The first job is to assemble all the parts–ultimately fastened with wooden “trunnels” or tree nails. They’re 7/8″ diameter hand carved oak dowels, 8″ long.
The deck is not fastened–we’ll do that this fall when the lumber shrinks a bit more, then pull out a 6″ and install an 8″ to make up for this shrinkage.
Here’s the whole package. Rafters are in the distance–we’ll put this up on Saturday in about 8 hours, then have a big barn-raising party…..read on!
OK–up we go. Here the first wall is up and the second follows.
Tip up and we’re done.
Each cross-tie is wedge-shaped to keep the walls from spreading. One, two, three, lift!
We align all the joinery. It fits perfectly!
Now the other end. We’ve a square that can’t budge.
A couple more taps and we’re all set.
Here’s the view from the slough. The roof is a 12/12 pitch and fourteen rafter pairs will sit on this frame. Skip sheet and a blue metal roof will complete the building. We’ll let the siding go natural–all yellow cedar.
We’re nearly done–here the rafters are nearly up.
Curved symbols are the north side, straight the south–this is the second span with the third beyond. The ‘trunnels’ are left an inch proud for effect.

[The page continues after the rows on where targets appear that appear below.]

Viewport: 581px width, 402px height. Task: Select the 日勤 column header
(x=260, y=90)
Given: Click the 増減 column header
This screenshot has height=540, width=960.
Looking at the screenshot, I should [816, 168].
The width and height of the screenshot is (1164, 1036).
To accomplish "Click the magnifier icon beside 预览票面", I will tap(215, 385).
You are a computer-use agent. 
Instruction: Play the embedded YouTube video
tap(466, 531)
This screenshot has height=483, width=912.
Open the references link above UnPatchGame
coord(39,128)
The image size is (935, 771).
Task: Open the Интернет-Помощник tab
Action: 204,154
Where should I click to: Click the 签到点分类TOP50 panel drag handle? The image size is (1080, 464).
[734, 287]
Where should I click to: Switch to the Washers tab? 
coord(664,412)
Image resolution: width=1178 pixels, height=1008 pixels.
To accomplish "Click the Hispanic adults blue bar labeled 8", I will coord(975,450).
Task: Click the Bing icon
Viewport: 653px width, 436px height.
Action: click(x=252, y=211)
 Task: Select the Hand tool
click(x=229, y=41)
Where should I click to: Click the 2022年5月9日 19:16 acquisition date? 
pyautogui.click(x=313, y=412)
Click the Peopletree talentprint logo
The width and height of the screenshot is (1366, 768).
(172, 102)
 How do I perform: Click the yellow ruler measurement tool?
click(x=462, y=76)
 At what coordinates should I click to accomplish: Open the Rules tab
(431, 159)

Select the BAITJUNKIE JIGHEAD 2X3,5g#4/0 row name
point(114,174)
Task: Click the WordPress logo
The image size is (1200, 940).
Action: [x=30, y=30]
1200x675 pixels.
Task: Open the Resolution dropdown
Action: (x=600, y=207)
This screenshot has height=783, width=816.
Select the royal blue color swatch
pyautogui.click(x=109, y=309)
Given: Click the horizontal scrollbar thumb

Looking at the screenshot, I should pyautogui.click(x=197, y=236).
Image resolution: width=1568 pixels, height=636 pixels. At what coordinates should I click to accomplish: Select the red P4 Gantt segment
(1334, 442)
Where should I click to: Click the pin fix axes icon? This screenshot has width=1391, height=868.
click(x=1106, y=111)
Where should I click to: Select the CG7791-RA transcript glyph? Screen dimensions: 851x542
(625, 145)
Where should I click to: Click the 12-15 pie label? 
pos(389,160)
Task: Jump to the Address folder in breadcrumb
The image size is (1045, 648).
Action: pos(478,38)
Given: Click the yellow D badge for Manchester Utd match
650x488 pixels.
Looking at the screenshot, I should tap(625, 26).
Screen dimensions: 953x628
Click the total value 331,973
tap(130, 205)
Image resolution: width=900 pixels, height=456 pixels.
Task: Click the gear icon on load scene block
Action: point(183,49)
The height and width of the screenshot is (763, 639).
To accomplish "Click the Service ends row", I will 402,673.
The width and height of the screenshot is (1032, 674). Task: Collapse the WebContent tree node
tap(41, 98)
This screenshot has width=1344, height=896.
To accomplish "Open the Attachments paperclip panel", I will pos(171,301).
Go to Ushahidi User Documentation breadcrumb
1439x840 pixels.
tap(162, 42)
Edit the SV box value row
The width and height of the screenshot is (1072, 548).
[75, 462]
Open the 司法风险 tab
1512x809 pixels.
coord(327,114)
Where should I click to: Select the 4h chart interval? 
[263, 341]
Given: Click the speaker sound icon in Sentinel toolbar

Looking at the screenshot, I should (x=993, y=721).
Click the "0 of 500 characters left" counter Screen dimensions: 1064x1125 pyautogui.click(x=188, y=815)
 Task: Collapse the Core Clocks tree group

Andy is the brains behind this architecture; he builds beautiful wooden boats too! Well done, Andy!
It’s customary to nail a bough at the highest point in the structure–of the trees used in construction–in this case Yellow Cedar and Sitka Spruce. After the skip-sheet and roof, we’ll side the building and build a window package with sliding doors at each end which open wide enough to take in the afternoon sun–what a view! More to come!